Rhodes 老虎机游戏_pt老虎机-平台*官网’s Investec Business School (RIBS) has been accepted as a partner of the Globally Responsible Leadership Initiative (GRLI). The GRLI has about 67 partner organisations worldwide.
An elated RIBS Director Prof Owen Skae said it was a great honour for the school and confirmed the Business School’s “absolute commitment” to responsible leadership and management thought, practice and ideals. He attributed the GRLI’s acceptance of RIBS as a partner to the school’s core belief in “leadership for sustainability”.
“We are acknowledged as the first business school in South Africa to have focussed on environmental management as a core component of the curriculum. We broadened this to encompass sustainability.”
The GRLI is set up as a foundation of public interest in Belgium. Its stated aim is to become a worldwide network of companies and learning institutions which will "develop a next generation of responsible leaders" through collective and individual actions.

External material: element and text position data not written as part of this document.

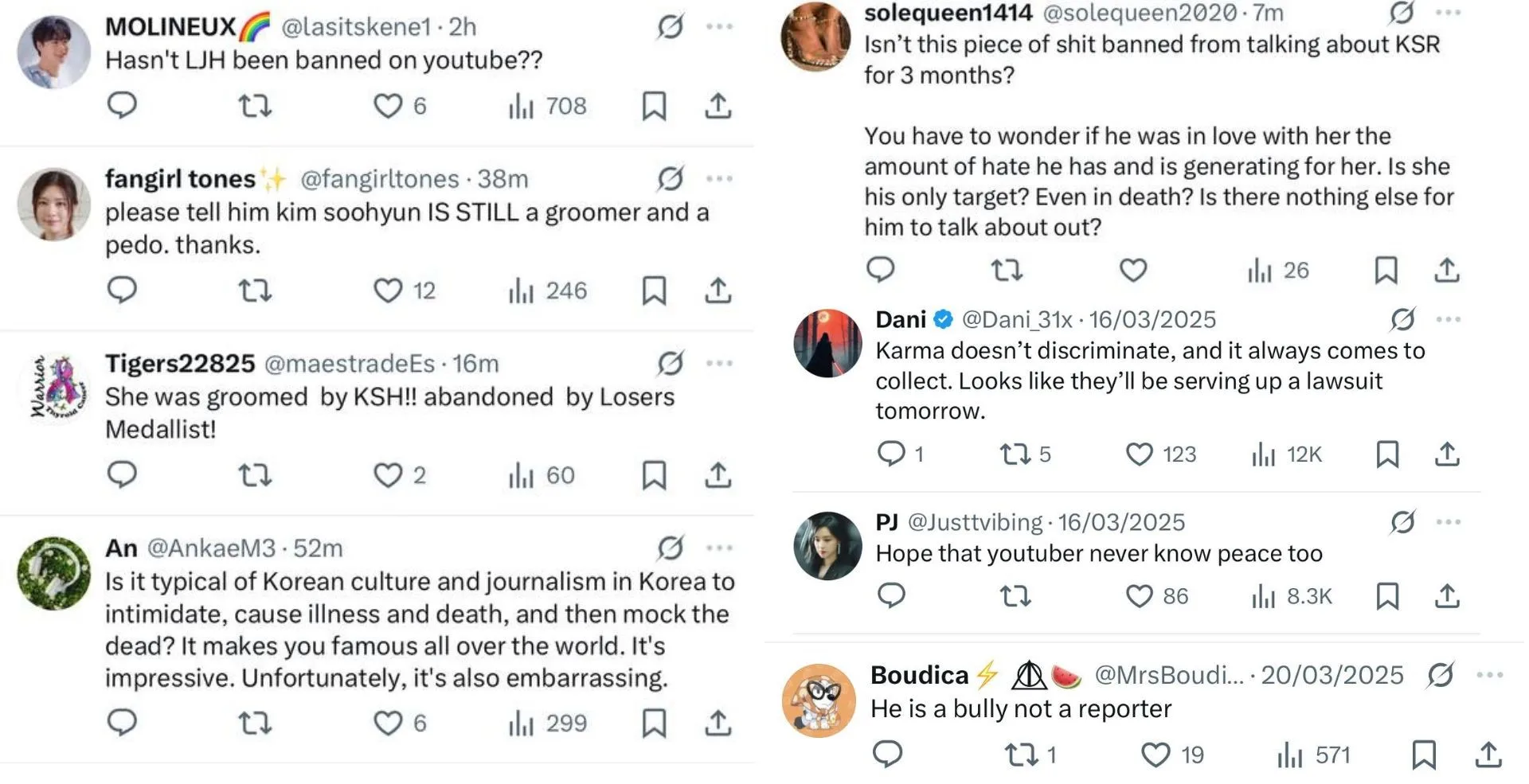Share Tigers22825's tweet
The width and height of the screenshot is (1529, 784).
[718, 475]
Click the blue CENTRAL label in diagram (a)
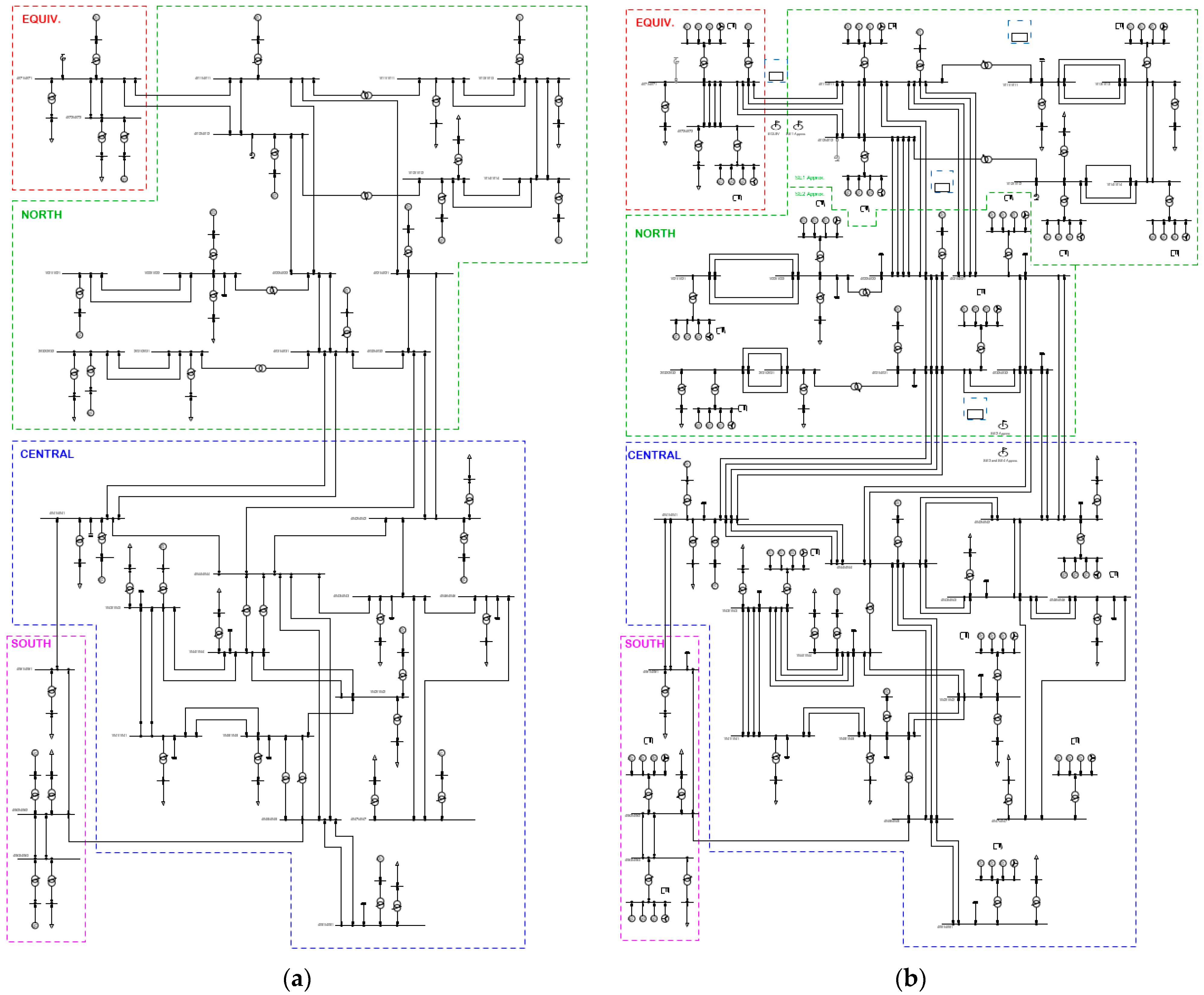The width and height of the screenshot is (1204, 995). [x=47, y=455]
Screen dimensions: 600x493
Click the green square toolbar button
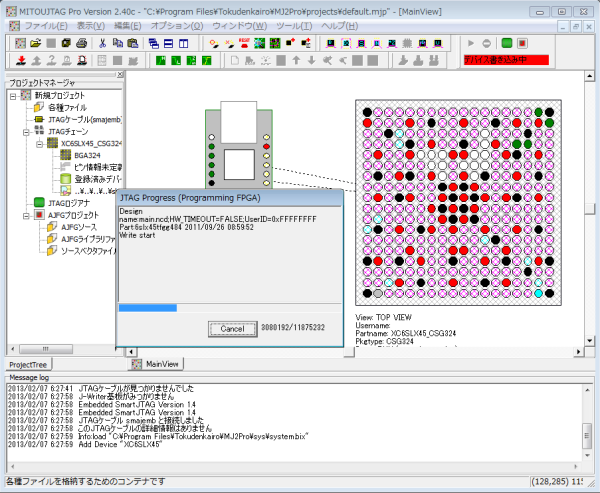(x=507, y=44)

Prof Skae said RIBS actively promoted the understanding of business ethics and incorporated corporate social investment, responsible leadership, and sound environmental management practice into the “language of business”. “It was a logical progression for us to become partners in a global initiative emphasising this.”

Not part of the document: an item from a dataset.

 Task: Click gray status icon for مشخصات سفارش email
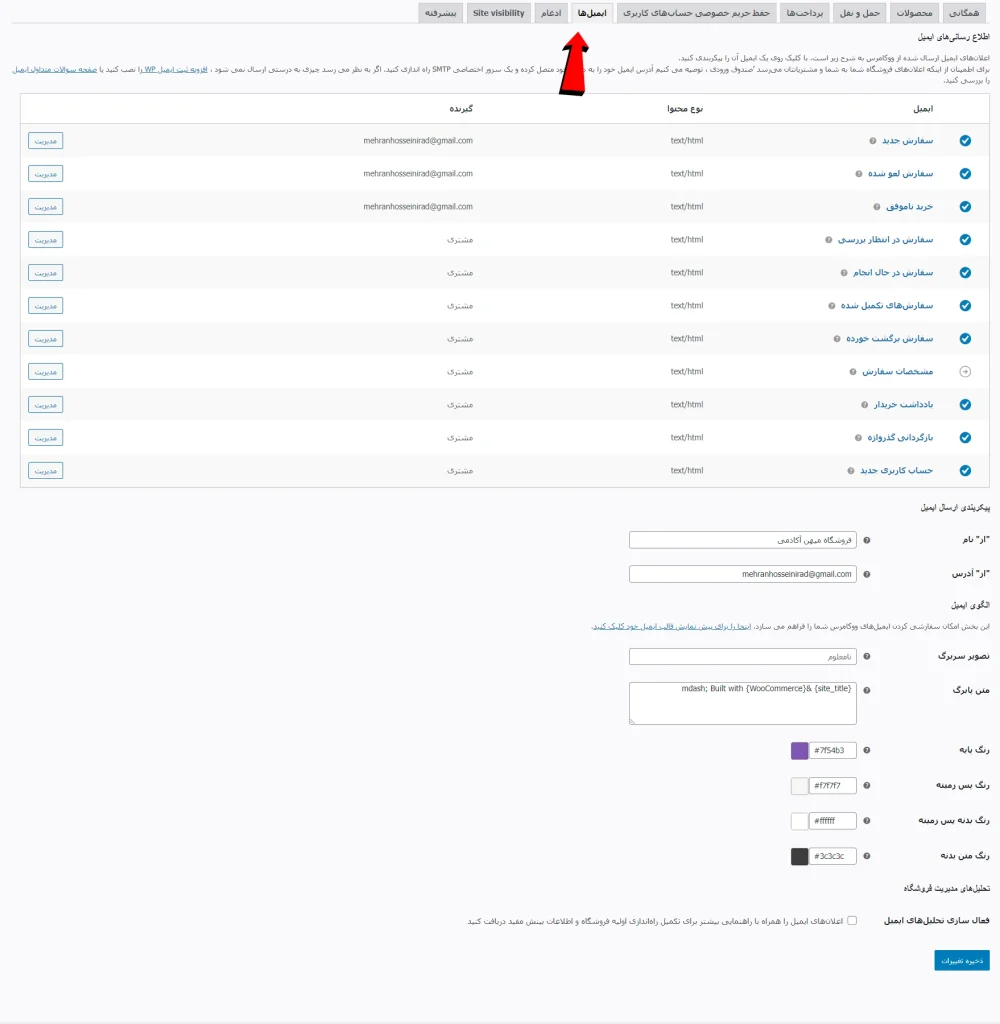pos(965,371)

RIBS also recently became a signatory to the Principles for Responsible Management Education (PRME) – which is a United Nations initiative. The school is also an organisation stakeholder of the Global Reporting Initiative (GRI), chaired by corporate governance and sustainability expert Mervyn King. King is also a visiting professor at RIBS.

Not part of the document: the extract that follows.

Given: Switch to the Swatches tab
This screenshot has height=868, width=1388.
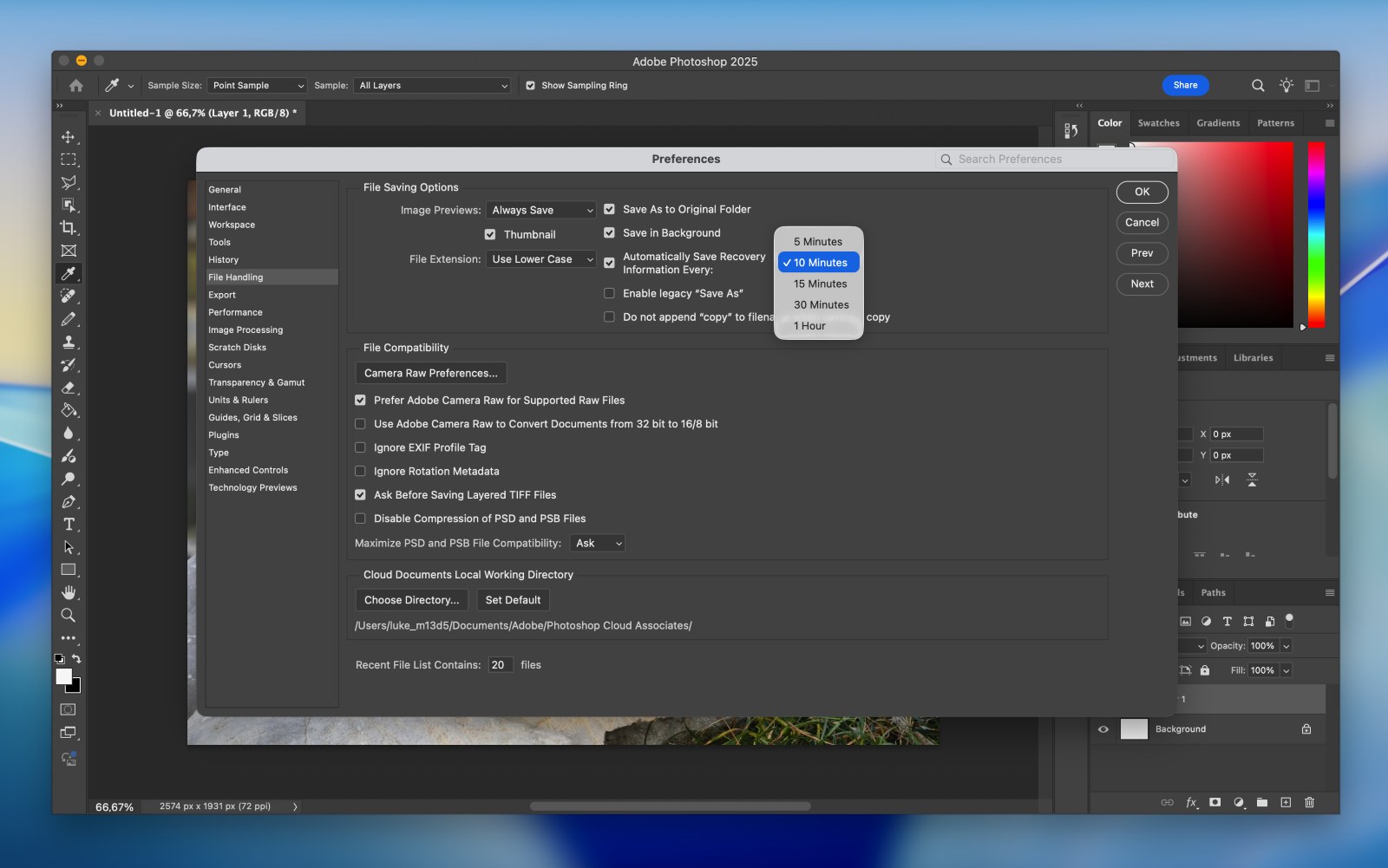Looking at the screenshot, I should pyautogui.click(x=1157, y=122).
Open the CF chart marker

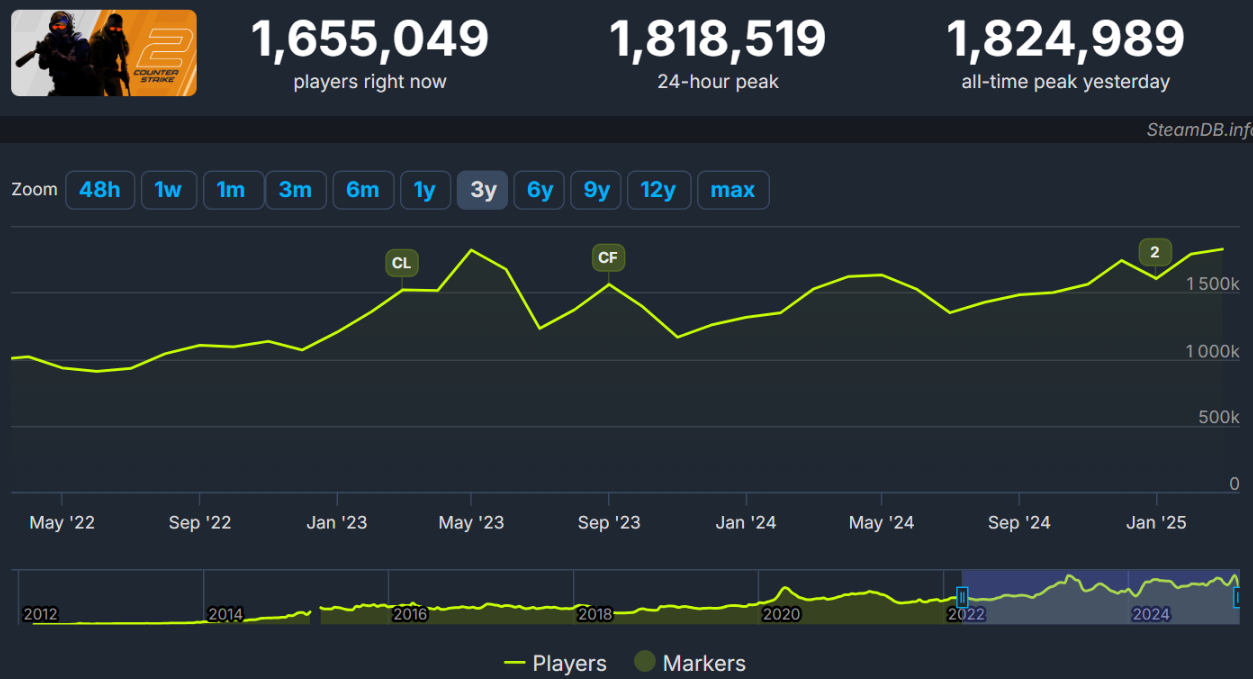608,258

“Becoming a GRLI partner is consistent with our drive to contribute to the next generation of responsible leaders. Companies work with us because they now understand that business opportunity could arise out of a focus on sustainability. There is a clear recognition that business opportunities and job creation opportunities come out of thinking and implementing sustainable business practices in an organisation,” added Prof Skae.